Les défis épineux ne cessent de s’accumuler pour le nouveau gouvernement. Alors même que ce dernier lutte d’ores et déjà à l’Assemblée Nationale dans l’espoir d’adopter un budget qui lui évitera la motion de censure, une autre crise l’attend également 18 000 kilomètres plus loin, au cœur de l’océan Pacifique. Celle que le Premier ministre n’hésite pas à qualifier de “deuxième urgence nationale”, la Nouvelle-Calédonie, se prépare en effet à un vote crucial pour son histoire qui ne cesse pourtant d’être reporté.

Envoyée en mission impossible, Naïma Moutchou s’est donc rendue sur Le Caillou dans l’espoir de parvenir à un nouvel accord avec les membres du Front de libération nationale kanak et socialiste (FLNKS). La ministre des Outre-mer a alors eu fort à faire pour sa première visite officielle sur les terres kanakes encore marquées par les violentes émeutes de mai 2024. 

Il faut reconnaître que le contexte n’est pas non plus des plus propices à la discussion. Outre la colère véhémente exprimée par une part notoire de la population locale à l’encontre de l’Hexagone, la ministre se doit également de préserver l’équilibre fragile et fortement contesté  obtenu au préalable par son prédécesseur Manuel Valls.
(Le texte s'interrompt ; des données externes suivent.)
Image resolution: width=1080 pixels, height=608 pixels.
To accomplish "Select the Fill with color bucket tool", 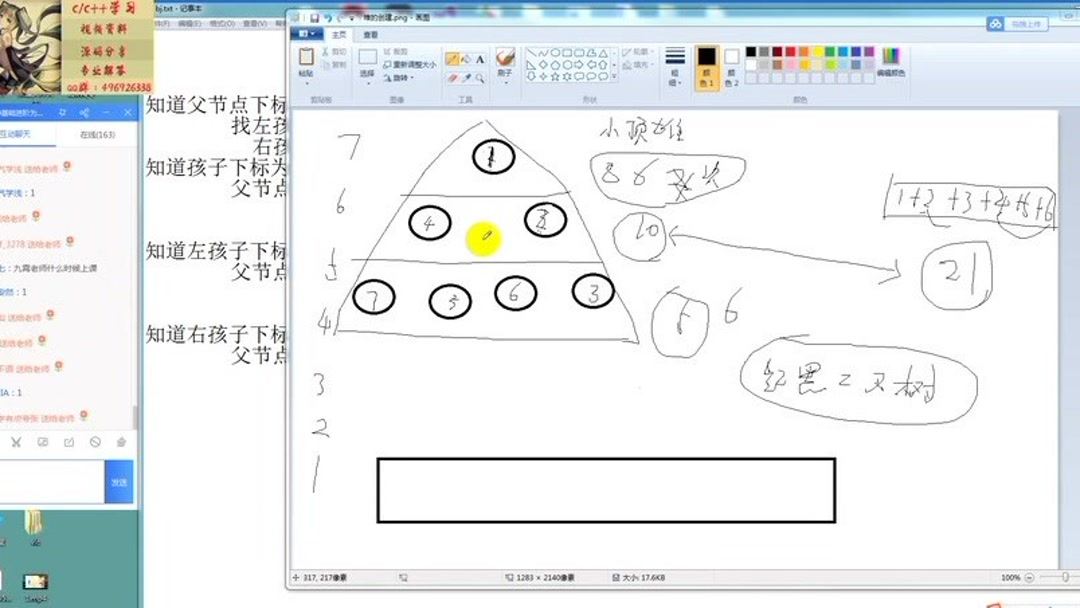I will coord(466,59).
Au centre de la tempête, la loi organique visant à reporter les élections provinciales est ainsi devenue le symbole des incertitudes institutionnelles du territoire. Une mesure jugée indispensable par Paris pour permettre la mise en œuvre de l’accord de Bougival, fruit de négociations ardues durant l’été 2025 entre l’État, les non-indépendantistes et, pour un temps, les indépendantistes du FLNKS. Mais ce consensus fragile n’a pas tenu : le FLNKS s’est retiré, dénonçant un nouvel « énième passage en force » orchestré depuis la métropole. 
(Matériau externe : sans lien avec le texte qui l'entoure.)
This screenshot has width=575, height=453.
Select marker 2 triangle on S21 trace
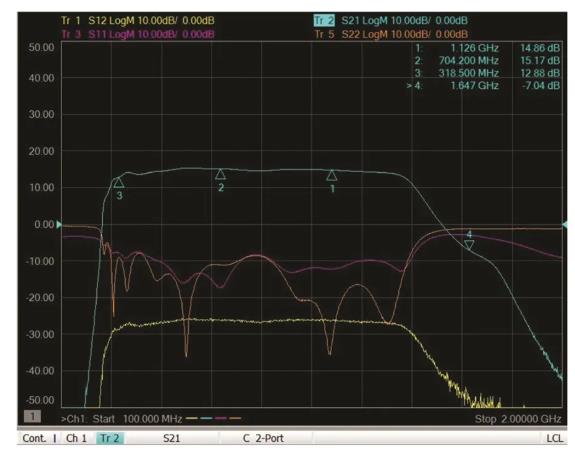pyautogui.click(x=220, y=174)
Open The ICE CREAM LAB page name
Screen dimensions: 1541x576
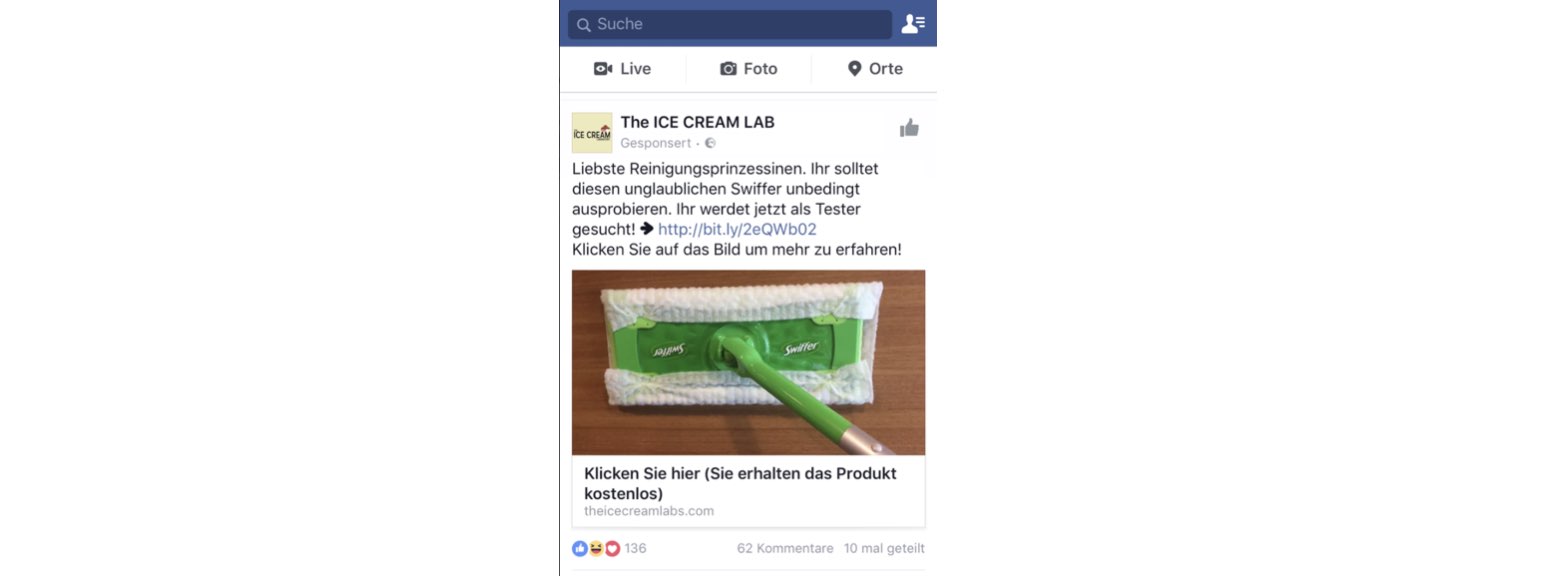click(697, 122)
“L’urgence” évoquée par Sébastien Lecornu semble donc bien réelle sur le territoire calédonien. Malgré l’établissement d’une nouvelle convention citoyenne anticipée suite à la visite de Naïma Moutchou, la crainte de nouvelles émeutes n’est pas entièrement écartée. En effet, bien que la date du 30 novembre réclamée par le FLNKS pour les nouvelles élections ait pu être repoussée en 2026, celui-ci a refusé toute nouvelle discussion de l’accord Bougival, faisant en conséquence planer la menace d’une reprise des contestations en cas de désaccord avec la métropole. 
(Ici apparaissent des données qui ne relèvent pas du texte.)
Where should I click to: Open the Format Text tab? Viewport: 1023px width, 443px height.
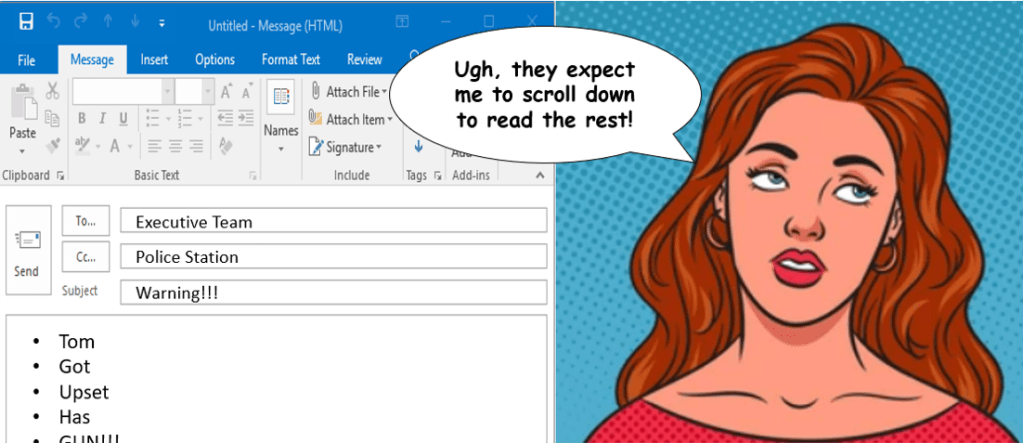pyautogui.click(x=291, y=60)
Loin d’avoir trouvé une solution, le gouvernement Lecornu s’est toutefois octroyé un sursis en ce qui concerne le cas de la Nouvelle-Calédonie. Mais sur le Caillou, la fracture paraît plus profonde que jamais. À Paris comme à Nouméa, on retient donc son souffle dans l’attente d’une année 2026 qui marquera vraisemblablement un tournant décisif dans cette affaire.